§ **Problem**
This exercise needs all of the entries set down again, exactly as they read.

§ **Data for the task**
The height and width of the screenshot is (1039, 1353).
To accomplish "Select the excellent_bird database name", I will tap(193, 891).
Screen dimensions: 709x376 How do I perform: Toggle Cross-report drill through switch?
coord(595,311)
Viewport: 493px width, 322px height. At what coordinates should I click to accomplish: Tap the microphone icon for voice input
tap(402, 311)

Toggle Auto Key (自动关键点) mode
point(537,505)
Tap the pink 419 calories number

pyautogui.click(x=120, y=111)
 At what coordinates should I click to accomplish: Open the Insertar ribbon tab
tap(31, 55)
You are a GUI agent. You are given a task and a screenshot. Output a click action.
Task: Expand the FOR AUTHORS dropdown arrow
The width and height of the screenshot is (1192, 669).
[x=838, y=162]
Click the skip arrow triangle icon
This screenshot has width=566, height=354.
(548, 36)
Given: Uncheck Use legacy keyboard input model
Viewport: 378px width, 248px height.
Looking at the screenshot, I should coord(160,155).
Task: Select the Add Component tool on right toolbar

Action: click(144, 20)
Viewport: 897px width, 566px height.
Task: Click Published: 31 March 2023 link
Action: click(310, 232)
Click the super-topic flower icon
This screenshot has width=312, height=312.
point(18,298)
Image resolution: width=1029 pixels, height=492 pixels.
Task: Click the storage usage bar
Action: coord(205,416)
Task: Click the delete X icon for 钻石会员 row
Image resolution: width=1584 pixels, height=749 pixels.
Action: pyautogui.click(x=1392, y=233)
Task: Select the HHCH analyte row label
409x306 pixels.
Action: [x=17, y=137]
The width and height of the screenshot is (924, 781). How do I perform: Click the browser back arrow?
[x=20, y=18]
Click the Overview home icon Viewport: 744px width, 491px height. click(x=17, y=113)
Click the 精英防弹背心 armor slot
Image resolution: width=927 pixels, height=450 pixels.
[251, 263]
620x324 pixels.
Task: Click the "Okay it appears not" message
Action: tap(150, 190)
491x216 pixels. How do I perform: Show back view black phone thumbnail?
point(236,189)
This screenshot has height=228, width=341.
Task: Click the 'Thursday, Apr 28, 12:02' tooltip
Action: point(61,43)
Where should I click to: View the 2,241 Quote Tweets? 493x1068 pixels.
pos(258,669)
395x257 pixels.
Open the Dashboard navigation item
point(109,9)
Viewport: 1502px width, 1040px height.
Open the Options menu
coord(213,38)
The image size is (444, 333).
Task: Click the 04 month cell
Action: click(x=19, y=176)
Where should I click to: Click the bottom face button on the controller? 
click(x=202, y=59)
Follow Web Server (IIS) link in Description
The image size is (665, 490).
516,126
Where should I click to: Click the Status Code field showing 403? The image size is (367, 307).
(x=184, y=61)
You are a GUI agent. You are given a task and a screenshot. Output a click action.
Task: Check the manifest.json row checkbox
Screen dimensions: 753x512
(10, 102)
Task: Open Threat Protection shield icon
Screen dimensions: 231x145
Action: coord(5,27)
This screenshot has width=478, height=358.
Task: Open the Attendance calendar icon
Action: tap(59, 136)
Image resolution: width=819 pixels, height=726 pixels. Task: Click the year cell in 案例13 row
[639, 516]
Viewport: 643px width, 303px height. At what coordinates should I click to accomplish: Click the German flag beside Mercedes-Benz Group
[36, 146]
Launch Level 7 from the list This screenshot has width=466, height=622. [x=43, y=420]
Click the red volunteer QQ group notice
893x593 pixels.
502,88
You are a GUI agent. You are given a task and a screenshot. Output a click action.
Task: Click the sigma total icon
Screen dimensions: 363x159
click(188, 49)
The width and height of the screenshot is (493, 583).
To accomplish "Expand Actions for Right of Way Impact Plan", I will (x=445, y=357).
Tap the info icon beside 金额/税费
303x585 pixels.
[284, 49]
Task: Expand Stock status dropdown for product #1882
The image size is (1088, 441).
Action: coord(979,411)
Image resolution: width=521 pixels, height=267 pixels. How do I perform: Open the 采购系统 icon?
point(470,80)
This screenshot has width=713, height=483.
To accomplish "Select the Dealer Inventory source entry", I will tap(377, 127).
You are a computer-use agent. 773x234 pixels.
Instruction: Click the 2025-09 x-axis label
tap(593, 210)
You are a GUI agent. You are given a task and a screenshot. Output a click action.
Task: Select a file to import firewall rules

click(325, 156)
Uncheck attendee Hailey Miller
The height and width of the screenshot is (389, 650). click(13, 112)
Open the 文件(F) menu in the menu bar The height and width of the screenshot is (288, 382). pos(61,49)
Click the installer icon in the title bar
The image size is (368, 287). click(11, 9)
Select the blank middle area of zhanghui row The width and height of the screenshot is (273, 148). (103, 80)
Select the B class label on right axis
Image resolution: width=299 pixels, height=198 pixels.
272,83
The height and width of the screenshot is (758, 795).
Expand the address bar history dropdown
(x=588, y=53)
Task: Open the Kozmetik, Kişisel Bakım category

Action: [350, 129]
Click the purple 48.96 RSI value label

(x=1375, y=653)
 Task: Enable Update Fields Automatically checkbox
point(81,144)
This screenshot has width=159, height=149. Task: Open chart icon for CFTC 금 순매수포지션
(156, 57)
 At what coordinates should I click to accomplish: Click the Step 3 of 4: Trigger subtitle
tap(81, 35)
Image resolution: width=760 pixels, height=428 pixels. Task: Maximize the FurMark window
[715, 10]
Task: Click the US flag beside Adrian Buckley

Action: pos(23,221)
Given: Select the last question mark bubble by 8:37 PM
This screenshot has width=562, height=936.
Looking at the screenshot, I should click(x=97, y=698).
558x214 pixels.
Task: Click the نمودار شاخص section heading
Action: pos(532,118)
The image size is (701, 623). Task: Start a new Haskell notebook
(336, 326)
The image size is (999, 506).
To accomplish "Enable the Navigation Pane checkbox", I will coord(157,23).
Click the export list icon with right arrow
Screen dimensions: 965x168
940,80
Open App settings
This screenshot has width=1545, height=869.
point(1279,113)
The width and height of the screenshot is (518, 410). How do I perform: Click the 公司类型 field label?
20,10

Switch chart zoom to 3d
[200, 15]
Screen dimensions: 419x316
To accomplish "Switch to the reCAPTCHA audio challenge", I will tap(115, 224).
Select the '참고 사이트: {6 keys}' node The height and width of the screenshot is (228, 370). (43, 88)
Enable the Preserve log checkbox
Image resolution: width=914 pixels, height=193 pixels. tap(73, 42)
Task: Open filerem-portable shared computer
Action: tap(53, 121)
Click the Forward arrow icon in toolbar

§ **Result below**
The height and width of the screenshot is (1039, 1353).
To accomplish "Select the excellent_bird database name", I will tap(193, 891).
Screen dimensions: 709x376 How do I perform: Toggle Cross-report drill through switch?
coord(595,311)
Viewport: 493px width, 322px height. At what coordinates should I click to accomplish: Tap the microphone icon for voice input
tap(402, 311)

Toggle Auto Key (自动关键点) mode
point(537,505)
Tap the pink 419 calories number

pyautogui.click(x=120, y=111)
 At what coordinates should I click to accomplish: Open the Insertar ribbon tab
tap(31, 55)
You are a GUI agent. You are given a task and a screenshot. Output a click action.
Task: Expand the FOR AUTHORS dropdown arrow
The width and height of the screenshot is (1192, 669).
[x=838, y=162]
Click the skip arrow triangle icon
This screenshot has width=566, height=354.
(548, 36)
Given: Uncheck Use legacy keyboard input model
Viewport: 378px width, 248px height.
Looking at the screenshot, I should coord(160,155).
Task: Select the Add Component tool on right toolbar

Action: click(144, 20)
Viewport: 897px width, 566px height.
Task: Click Published: 31 March 2023 link
Action: click(310, 232)
Click the super-topic flower icon
This screenshot has width=312, height=312.
point(18,298)
Image resolution: width=1029 pixels, height=492 pixels.
Task: Click the storage usage bar
Action: coord(205,416)
Task: Click the delete X icon for 钻石会员 row
Image resolution: width=1584 pixels, height=749 pixels.
Action: pyautogui.click(x=1392, y=233)
Task: Select the HHCH analyte row label
409x306 pixels.
Action: [x=17, y=137]
The width and height of the screenshot is (924, 781). How do I perform: Click the browser back arrow?
[x=20, y=18]
Click the Overview home icon Viewport: 744px width, 491px height. click(x=17, y=113)
Click the 精英防弹背心 armor slot
Image resolution: width=927 pixels, height=450 pixels.
[251, 263]
620x324 pixels.
Task: Click the "Okay it appears not" message
Action: tap(150, 190)
491x216 pixels. How do I perform: Show back view black phone thumbnail?
point(236,189)
This screenshot has height=228, width=341.
Task: Click the 'Thursday, Apr 28, 12:02' tooltip
Action: point(61,43)
Where should I click to: View the 2,241 Quote Tweets? 493x1068 pixels.
pos(258,669)
395x257 pixels.
Open the Dashboard navigation item
point(109,9)
Viewport: 1502px width, 1040px height.
Open the Options menu
coord(213,38)
The image size is (444, 333).
Task: Click the 04 month cell
Action: click(x=19, y=176)
Where should I click to: Click the bottom face button on the controller? 
click(x=202, y=59)
Follow Web Server (IIS) link in Description
The image size is (665, 490).
516,126
Where should I click to: Click the Status Code field showing 403? The image size is (367, 307).
(x=184, y=61)
You are a GUI agent. You are given a task and a screenshot. Output a click action.
Task: Check the manifest.json row checkbox
Screen dimensions: 753x512
(10, 102)
Task: Open Threat Protection shield icon
Screen dimensions: 231x145
Action: coord(5,27)
This screenshot has width=478, height=358.
Task: Open the Attendance calendar icon
Action: tap(59, 136)
Image resolution: width=819 pixels, height=726 pixels. Task: Click the year cell in 案例13 row
[639, 516]
Viewport: 643px width, 303px height. At what coordinates should I click to accomplish: Click the German flag beside Mercedes-Benz Group
[36, 146]
Launch Level 7 from the list This screenshot has width=466, height=622. [x=43, y=420]
Click the red volunteer QQ group notice
893x593 pixels.
502,88
You are a GUI agent. You are given a task and a screenshot. Output a click action.
Task: Click the sigma total icon
Screen dimensions: 363x159
click(188, 49)
The width and height of the screenshot is (493, 583).
To accomplish "Expand Actions for Right of Way Impact Plan", I will (x=445, y=357).
Tap the info icon beside 金额/税费
303x585 pixels.
[284, 49]
Task: Expand Stock status dropdown for product #1882
The image size is (1088, 441).
Action: coord(979,411)
Image resolution: width=521 pixels, height=267 pixels. How do I perform: Open the 采购系统 icon?
point(470,80)
This screenshot has width=713, height=483.
To accomplish "Select the Dealer Inventory source entry", I will tap(377, 127).
You are a computer-use agent. 773x234 pixels.
Instruction: Click the 2025-09 x-axis label
tap(593, 210)
You are a GUI agent. You are given a task and a screenshot. Output a click action.
Task: Select a file to import firewall rules

click(325, 156)
Uncheck attendee Hailey Miller
The height and width of the screenshot is (389, 650). click(13, 112)
Open the 文件(F) menu in the menu bar The height and width of the screenshot is (288, 382). pos(61,49)
Click the installer icon in the title bar
The image size is (368, 287). click(11, 9)
Select the blank middle area of zhanghui row The width and height of the screenshot is (273, 148). (103, 80)
Select the B class label on right axis
Image resolution: width=299 pixels, height=198 pixels.
272,83
The height and width of the screenshot is (758, 795).
Expand the address bar history dropdown
(x=588, y=53)
Task: Open the Kozmetik, Kişisel Bakım category

Action: [350, 129]
Click the purple 48.96 RSI value label

(x=1375, y=653)
 Task: Enable Update Fields Automatically checkbox
point(81,144)
This screenshot has width=159, height=149. Task: Open chart icon for CFTC 금 순매수포지션
(156, 57)
 At what coordinates should I click to accomplish: Click the Step 3 of 4: Trigger subtitle
tap(81, 35)
Image resolution: width=760 pixels, height=428 pixels. Task: Maximize the FurMark window
[715, 10]
Task: Click the US flag beside Adrian Buckley

Action: pos(23,221)
Given: Select the last question mark bubble by 8:37 PM
This screenshot has width=562, height=936.
Looking at the screenshot, I should click(x=97, y=698).
558x214 pixels.
Task: Click the نمودار شاخص section heading
Action: pos(532,118)
The image size is (701, 623). Task: Start a new Haskell notebook
(336, 326)
The image size is (999, 506).
To accomplish "Enable the Navigation Pane checkbox", I will coord(157,23).
Click the export list icon with right arrow
Screen dimensions: 965x168
940,80
Open App settings
This screenshot has width=1545, height=869.
point(1279,113)
The width and height of the screenshot is (518, 410). How do I perform: Click the 公司类型 field label?
20,10

Switch chart zoom to 3d
[200, 15]
Screen dimensions: 419x316
To accomplish "Switch to the reCAPTCHA audio challenge", I will tap(115, 224).
Select the '참고 사이트: {6 keys}' node The height and width of the screenshot is (228, 370). (43, 88)
Enable the Preserve log checkbox
Image resolution: width=914 pixels, height=193 pixels. tap(73, 42)
Task: Open filerem-portable shared computer
Action: tap(53, 121)
Click the Forward arrow icon in toolbar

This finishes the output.